Once again, i am really very sorry to do this to you, i hate being messed about thats why i dont ususally do this, usually once i commit to something i do it:sad:


----------



## Kingkillclone (Feb 25, 2010)

truncheon1973 said:


> for everyone beardie1985 is beardie_2 and here is a copy of the pm to prove it
> 
> 
> hi, it is jo, i used to be beardie_2 but the mods blocked me
> ...


well they didnt do a very good job of blocking her!! well if it is, she is being nice this time lol!!


----------



## Ophexis (Feb 19, 2010)

I did think as much but to be honest there's not really any need to out them on this thread, as long as they continue to conduct themselves in a civil manner. : victory:


----------



## truncheon1973 (Oct 12, 2008)

*banned*

but is it not against the rules 2 have another account when they are banned?


----------



## Ophexis (Feb 19, 2010)

truncheon1973 said:


> but is it not against the rules 2 have another account when they are banned?


Possibly yes... if so then report it to a mod  I wouldn't know honestly, sorry.


----------



## Gemstone Dragons (Jul 29, 2009)

Well done on taking on the care of this girlie (i love her name)!


----------



## Kingkillclone (Feb 25, 2010)

Gemstone Dragons said:


> Well done on taking on the care of this girlie (i love her name)!


hey thanks!! :2thumb: lets just hope she gets better!!


----------



## mr.paul.c (May 4, 2010)

I'm sure I'm not the only one that thinks situations like this really are heartbreaking.

I'm glad to see that she's improving, I really do hope she makes a speedy recovery and doesn't suffer any long term problems as a result of this. keep up the good work! :2thumb:


----------



## Beardie1985 (May 12, 2010)

the only reason i was blocked is because i was being a bit unreasonable i can see that now, as u are aware truncheon i have a lot going on at the moment, 

for everyone who i was nasty to i'm so very sorry,

my mum died recently and im not in the best frame of mind at the moment, the least little thing stresses me out, you see she wasnt only my mum she was my best friend

NO before anyone thinks it i am not going for the sympathy vote, i am mearly trying to explain my actions. 

I MEAN WHAT I SAY I TRULY AM VERY VERY SORRY TO HAVE CAUSED EVERYONE UPSET.

▶ Supplied information:
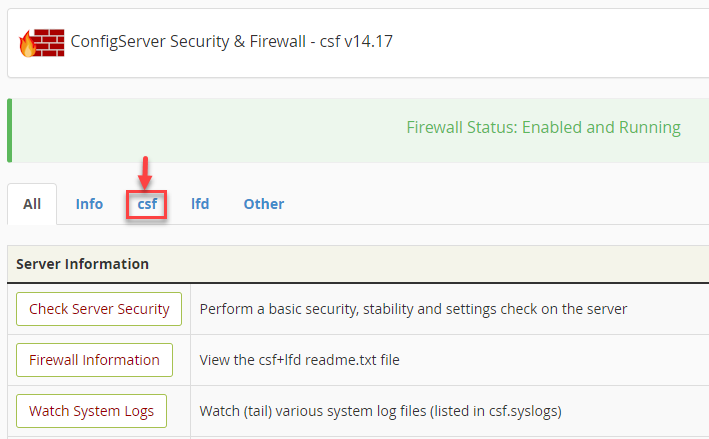Click empty tab strip right of Other
This screenshot has height=439, width=709.
coord(500,204)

▶ Your task: Name every distinct username that appears as a post heading in the forum thread above, with each name listed once.

▶ Response for this exercise: Kingkillclone, Ophexis, truncheon1973, Gemstone Dragons, mr.paul.c, Beardie1985